Sunday, November 11, 2007

The Story Continues

Fellow Traveler and I spent much of last evening at a church fundraiser for our friends, a financially struggling family whose dad was diagnosed with Stage 3 melanoma and whose prognosis is pretty bleak. We held the event at the township hall down the road from our church: a spaghetti dinner, cake walk and other games of chance, and auction. Almost all our active members lent a hand in some way. We contributed two cakes and several auction items.

Our teenage friend was there with her family. She defied parental instructions by periodically coming around and talking to us until a sister or parent called her away. At one point she slipped us a piece of paper with her MySpace address.

Meanwhile, we made an effort to be friendly with the parents. At one point the mom actually took the initiative to make small talk with us.

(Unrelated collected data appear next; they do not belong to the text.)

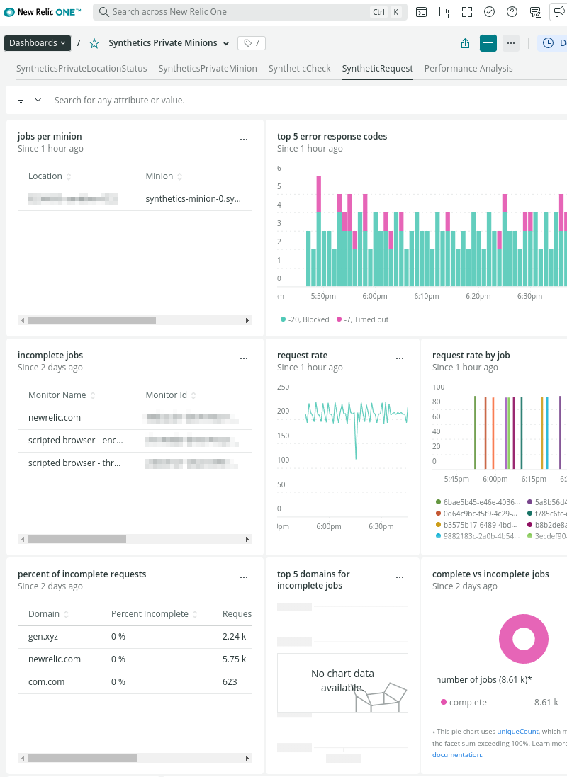This screenshot has width=567, height=777.
Task: Click the apps grid icon in the top bar
Action: click(467, 11)
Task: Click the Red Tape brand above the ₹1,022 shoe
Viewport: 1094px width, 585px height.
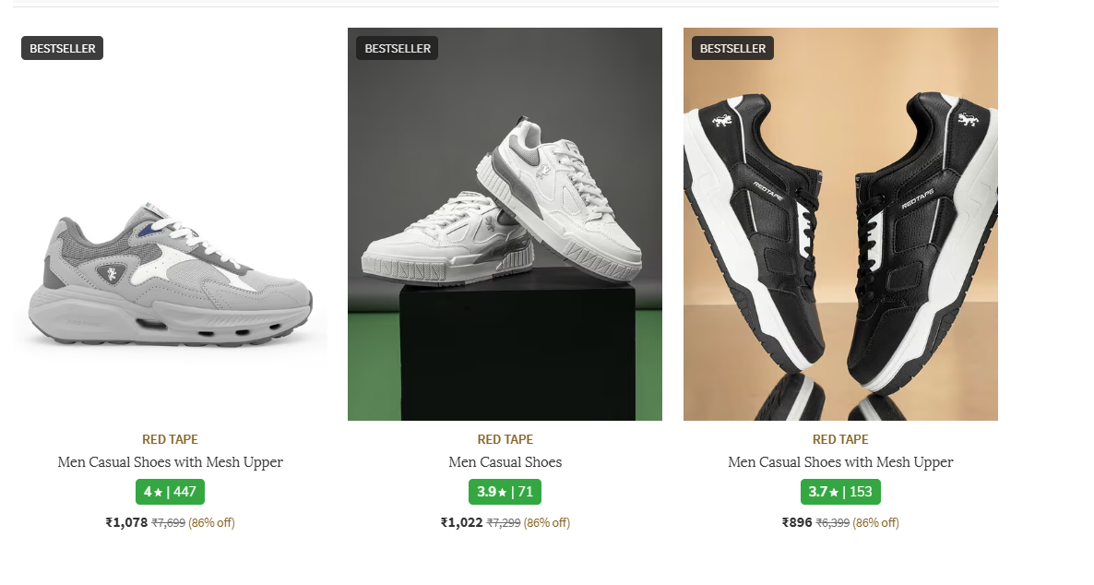Action: click(x=505, y=439)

I'd like to think that shared concern about a beloved member of our church family was able to overcome this thing between our households, at least for an evening. But I don't want to keep going back; keep starting over. I wish I could ask the adults in the family, Why?

3 comments:

Dr. Laura Marie Grimes said...

Would you consider asking them why--in person or writing as might feel most comfortable for you--and with a lot of prayer support from those who care about you IRL and here in blogdom? Or would that just feel too unsafe?

Jody said...

Damn damn damn.

I would wish that you could find a way to call them on this, myself. It's totally inappropriate and wrong. That all you want to do is ask why seems like an incredibly gentle response.

Anonymous said...

The parents may be afraid you are 'recruiting' their daughter. Homophobia is so ingrained in some people they are not rational. Pray for the daughter and the parents.